Brief
For this exercise, restate word for word only the lines from the one containing "Given: Select the Coordinator Monitor tab" through the last line below. Pictures do not get copied.

Data to process START

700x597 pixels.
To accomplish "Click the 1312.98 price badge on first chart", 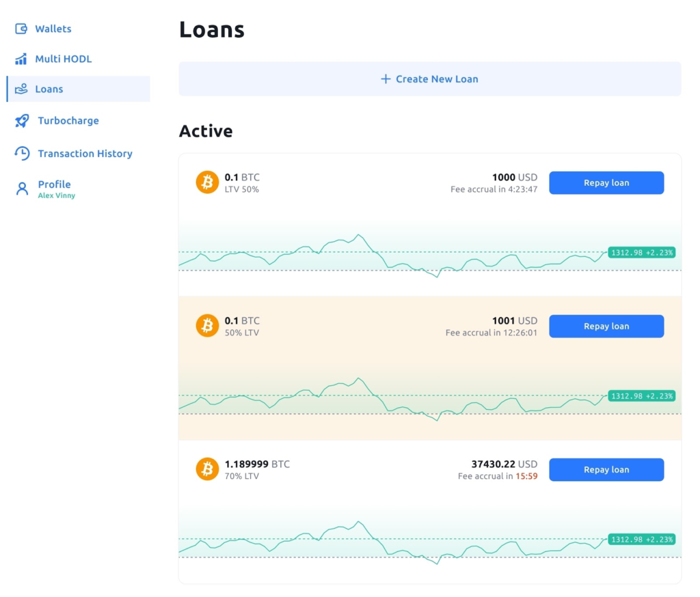I will pos(641,252).
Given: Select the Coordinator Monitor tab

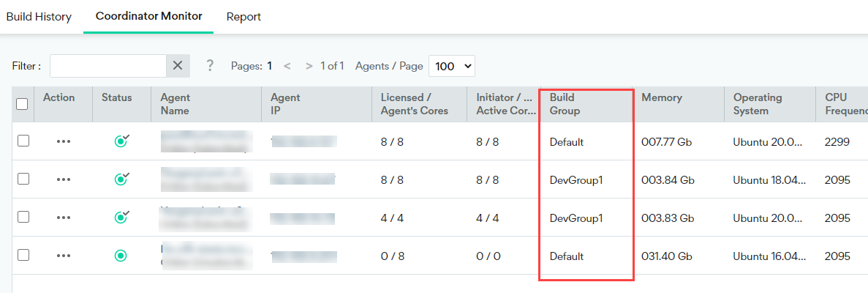Looking at the screenshot, I should click(148, 16).
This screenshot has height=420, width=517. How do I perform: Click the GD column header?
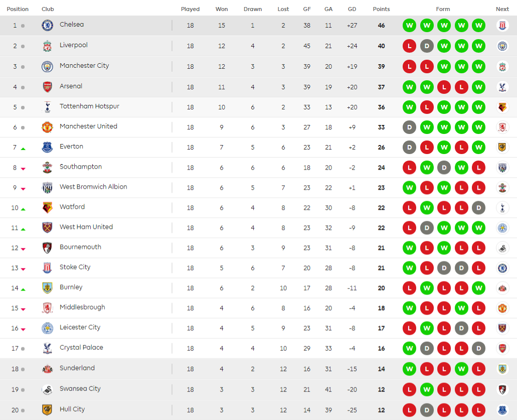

Data to process END

Answer to the exercise
Given: Select the Coordinator Monitor tab

Looking at the screenshot, I should click(148, 16).
This screenshot has height=420, width=517. How do I perform: Click the GD column header?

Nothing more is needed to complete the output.